Hochleitner: Ich würde das ausgezeichnet finden und sofort unsere Lohn- und Gehaltsstruktur umbauen: Die Individualisierung der Gehälter ist ungeheuer wichtig. Wir brauchen mehr Raum für – auch – finanzielle Motivation, für individuelle Gehaltserhöhungen und für die Gehaltspflege unserer Leistungsträger. Wenn bei den Lohnrunden alle mehr Geld bekommen, ohne dass das irgend etwas mit der persönlichen Leistung zu tun hat, habe ich damit ein Problem. Wenn also das Wunder geschähe, von dem Sie sprechen, dann bekäme Siemens rascher als sonst eine entsprechende Lohnstruktur.
profil: Sind die Österreicher eigentlich fleißig?

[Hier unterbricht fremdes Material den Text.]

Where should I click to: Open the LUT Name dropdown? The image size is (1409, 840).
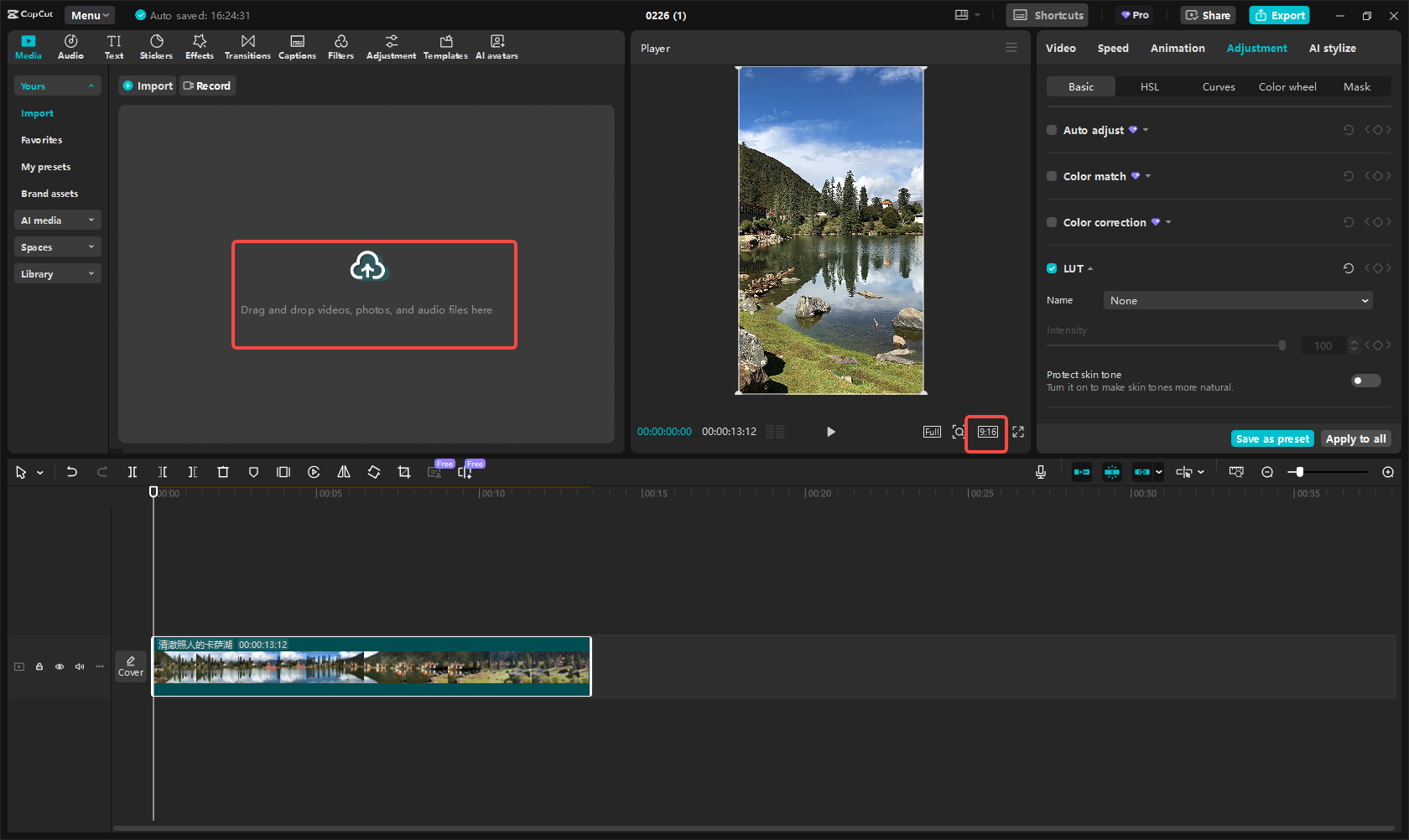click(x=1236, y=300)
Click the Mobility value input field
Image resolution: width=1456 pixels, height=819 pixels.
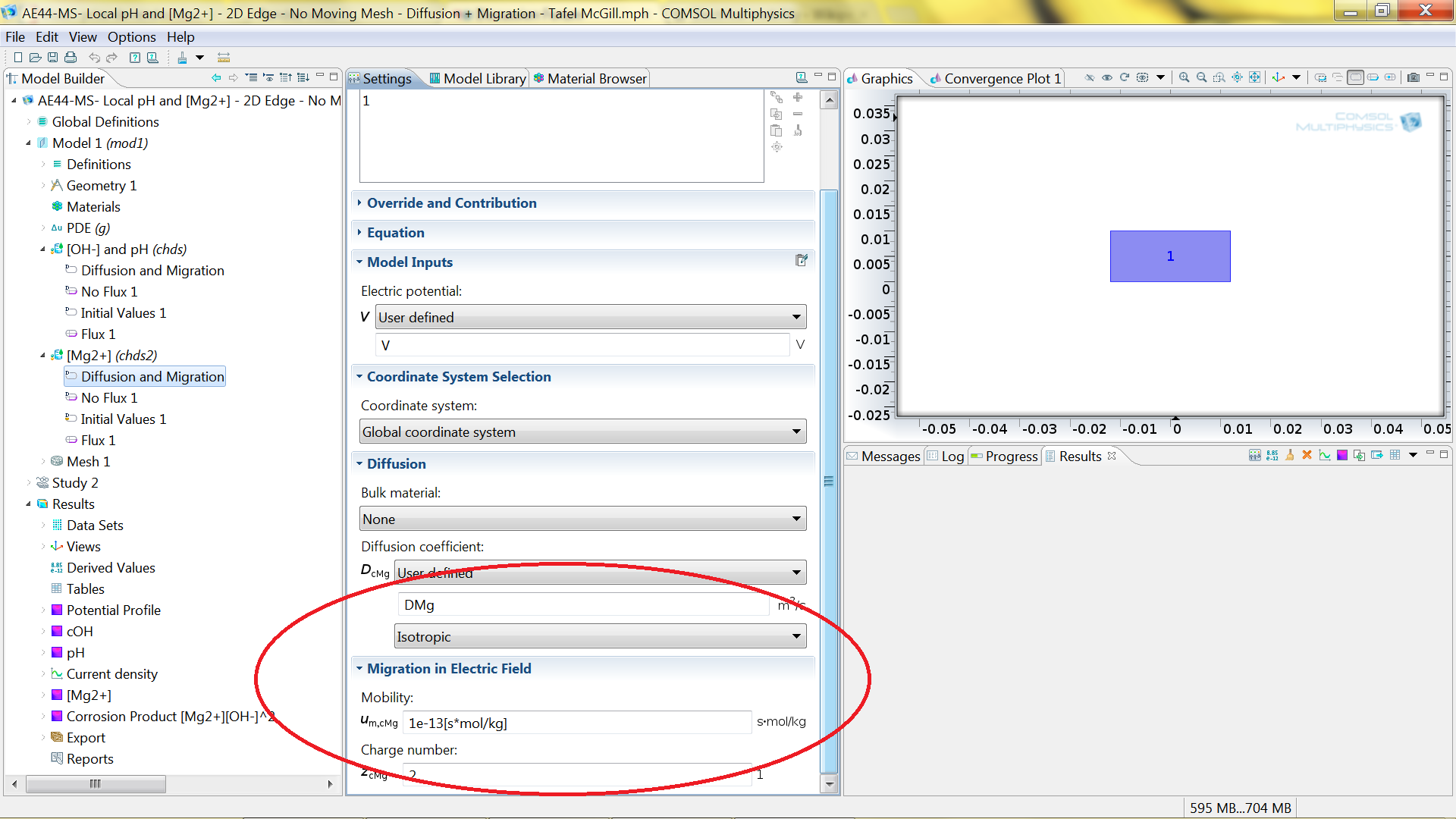[x=576, y=723]
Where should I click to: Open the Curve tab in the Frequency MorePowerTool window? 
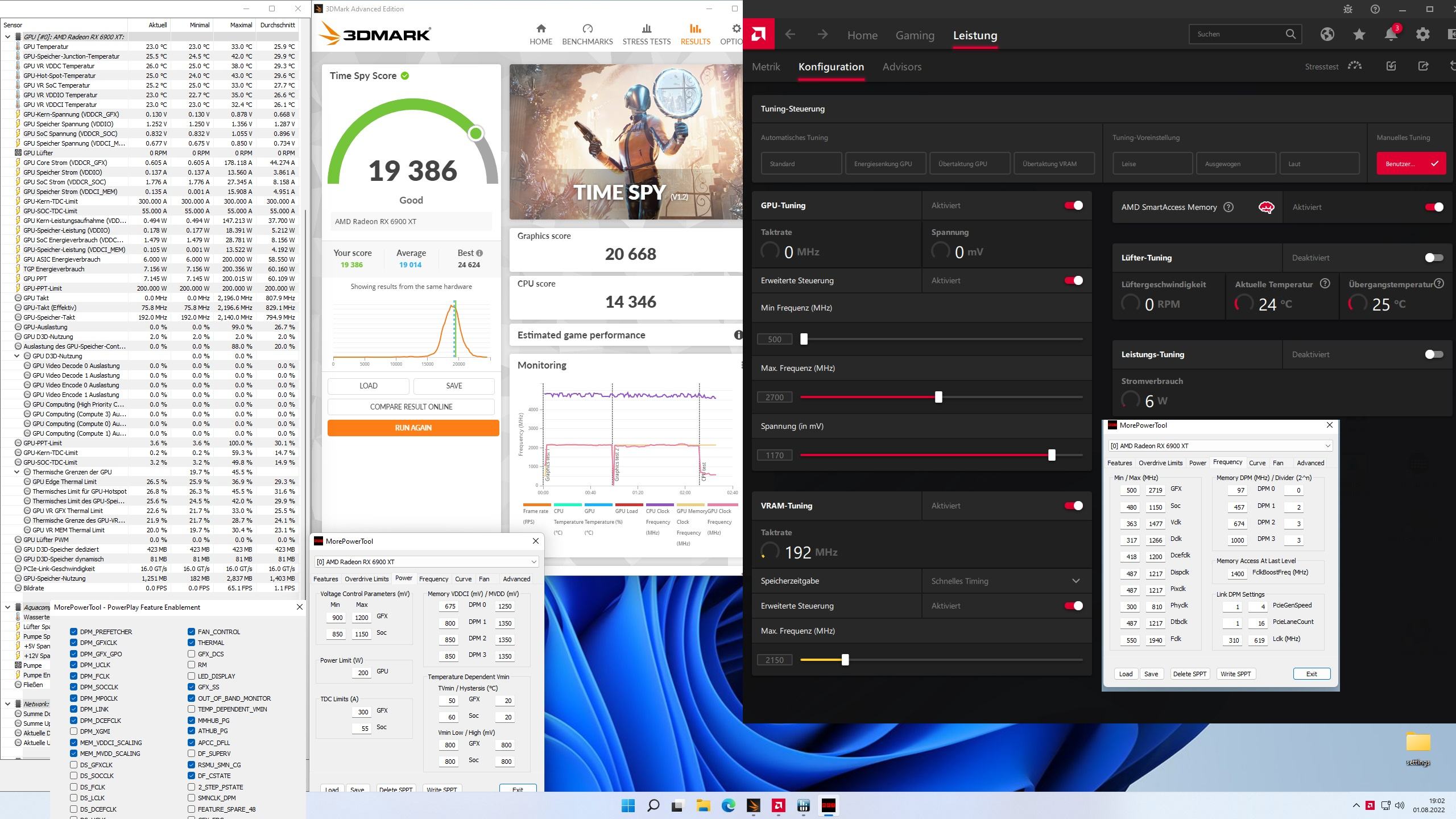(x=1257, y=463)
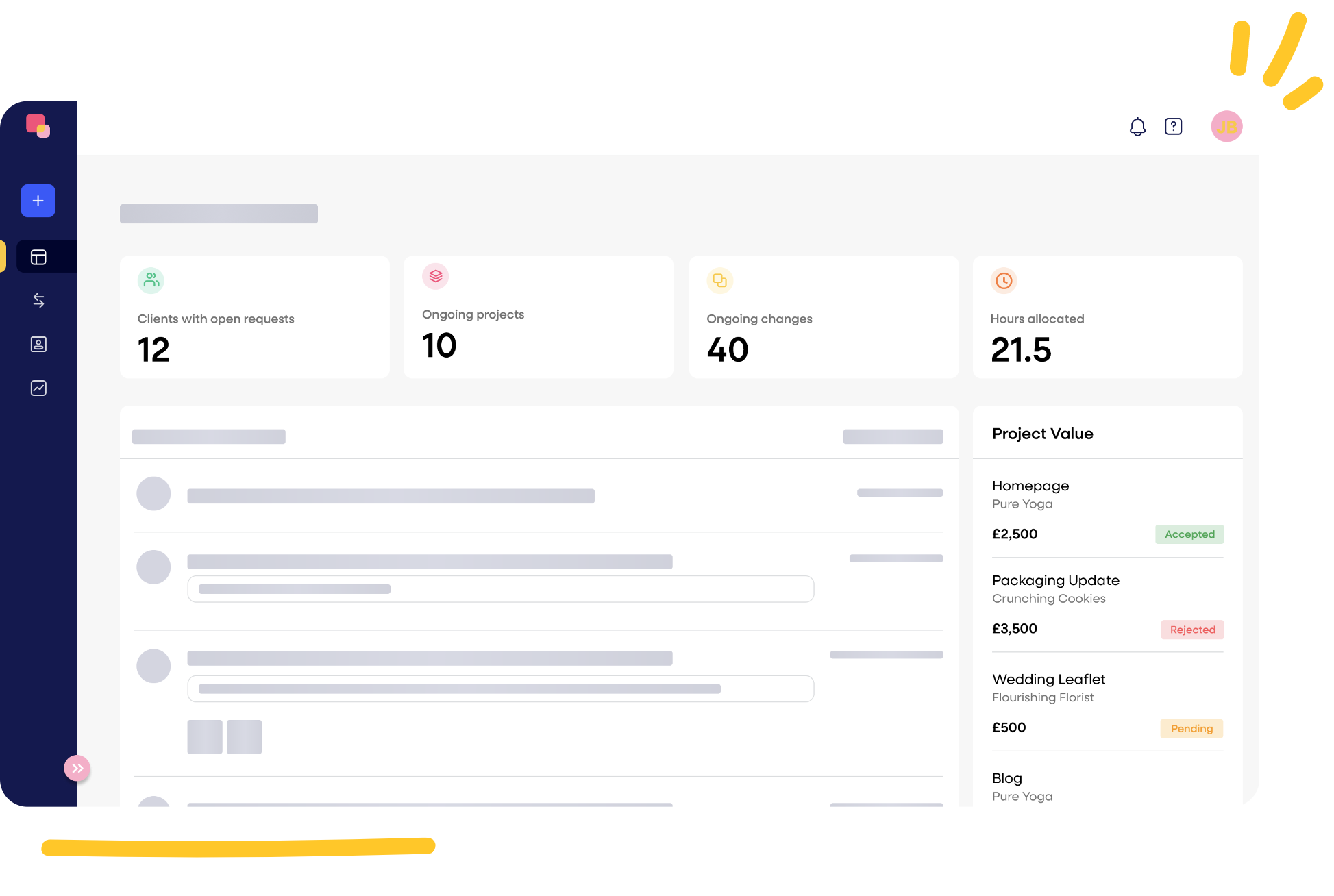The width and height of the screenshot is (1334, 896).
Task: Click the Pending status badge
Action: (1191, 728)
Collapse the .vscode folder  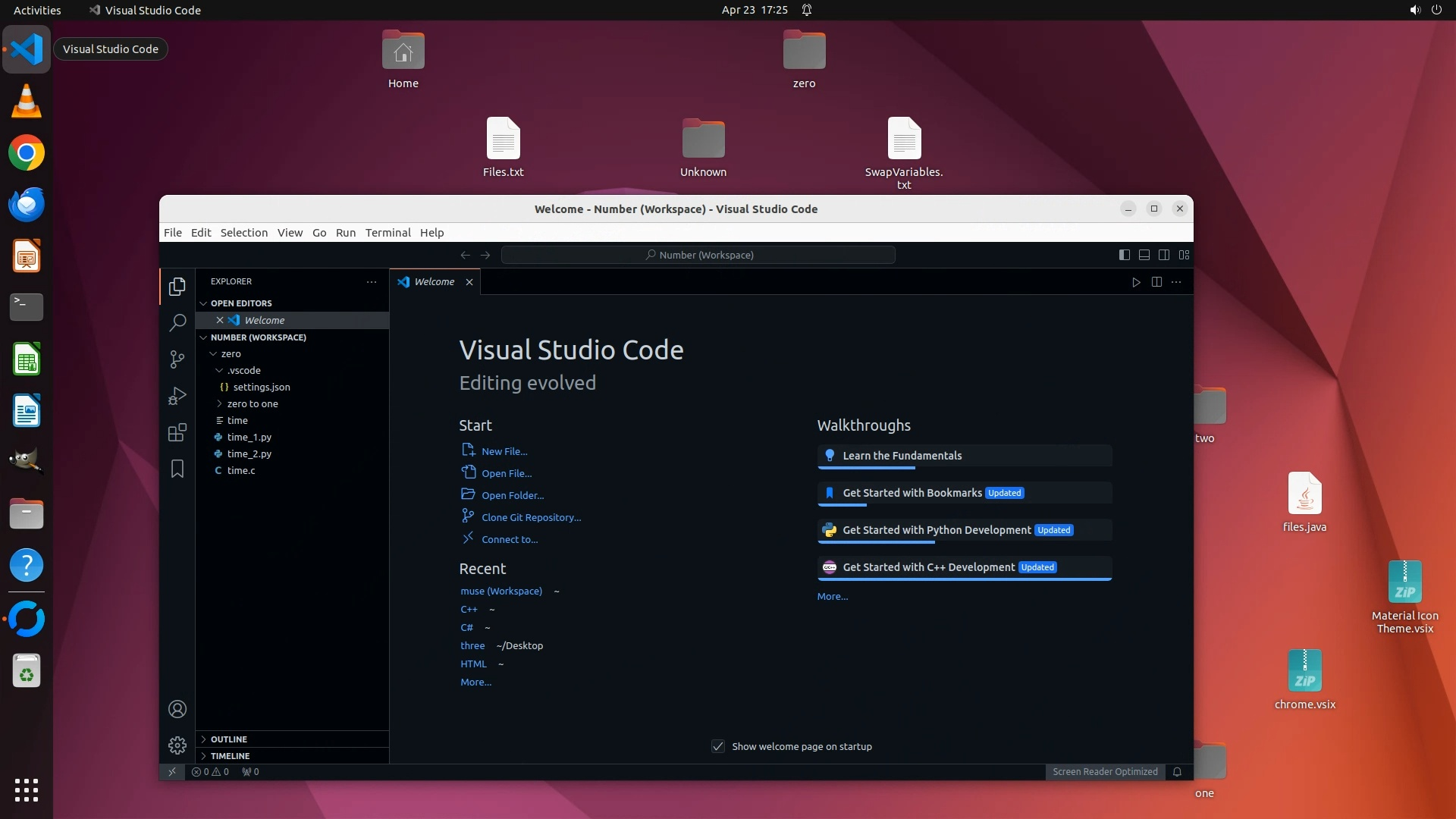tap(243, 370)
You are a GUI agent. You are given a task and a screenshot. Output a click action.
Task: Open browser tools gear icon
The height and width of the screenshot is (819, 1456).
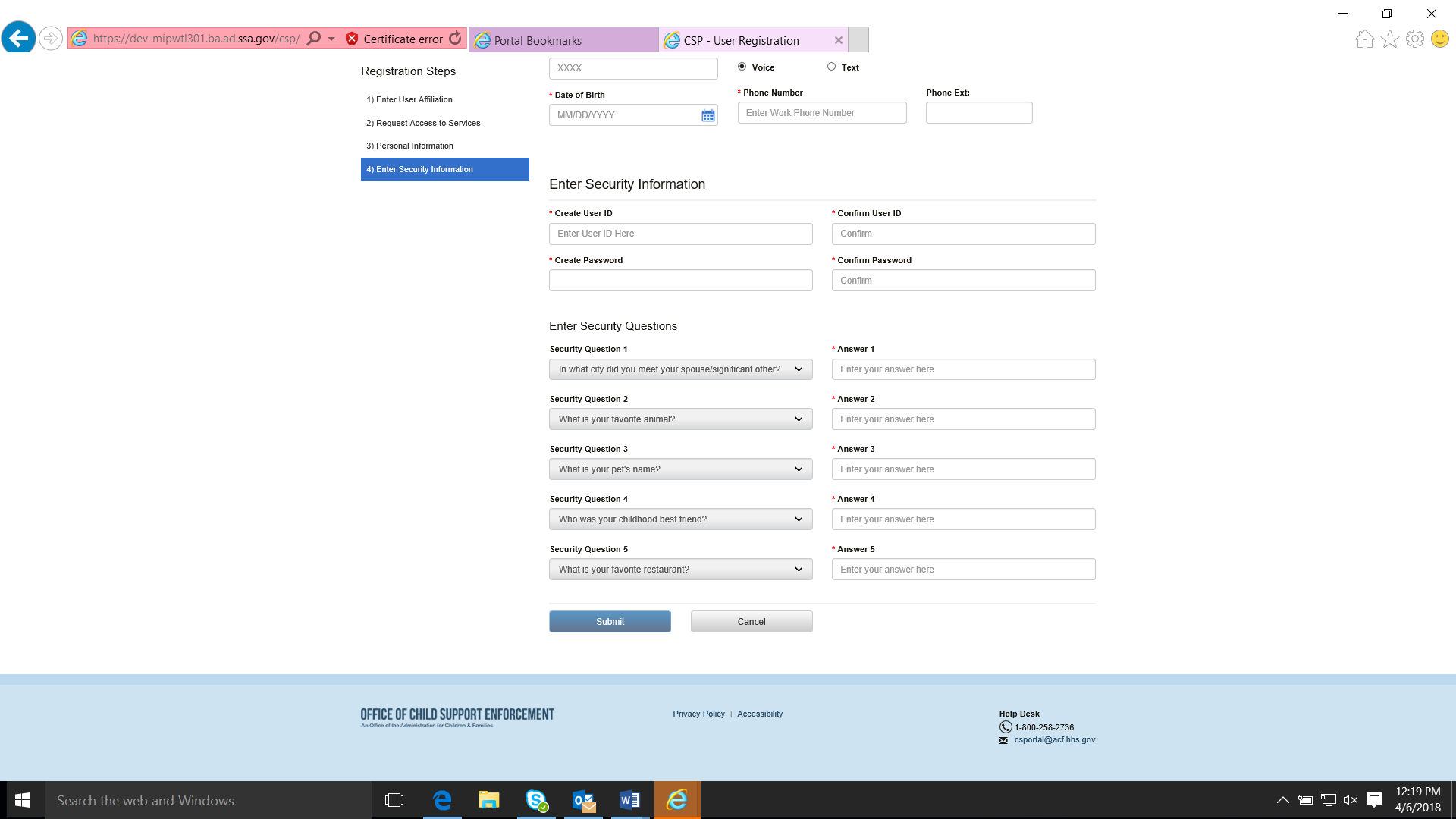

Hochleitner: Ja. Das sind sie.
profil: Und woran stellen Sie das fest?
Hochleitner: Wenn wir Projekte haben, die massiven persönlichen Einsatz in Form von Mehrarbeit, Nachtarbeit oder Ähnlichem erfordern, brauchen wir niemanden dazu anzutreiben. Das ist keineswegs in allen Ländern so.
profil: Die Österreicher glauben immer, dass die Deutschen um vieles fleißiger seien als sie.
Hochleitner: Das stimmt nicht. Die Österreicher lassen sich nur sehr viel weniger gern beim Schwitzen zuschauen.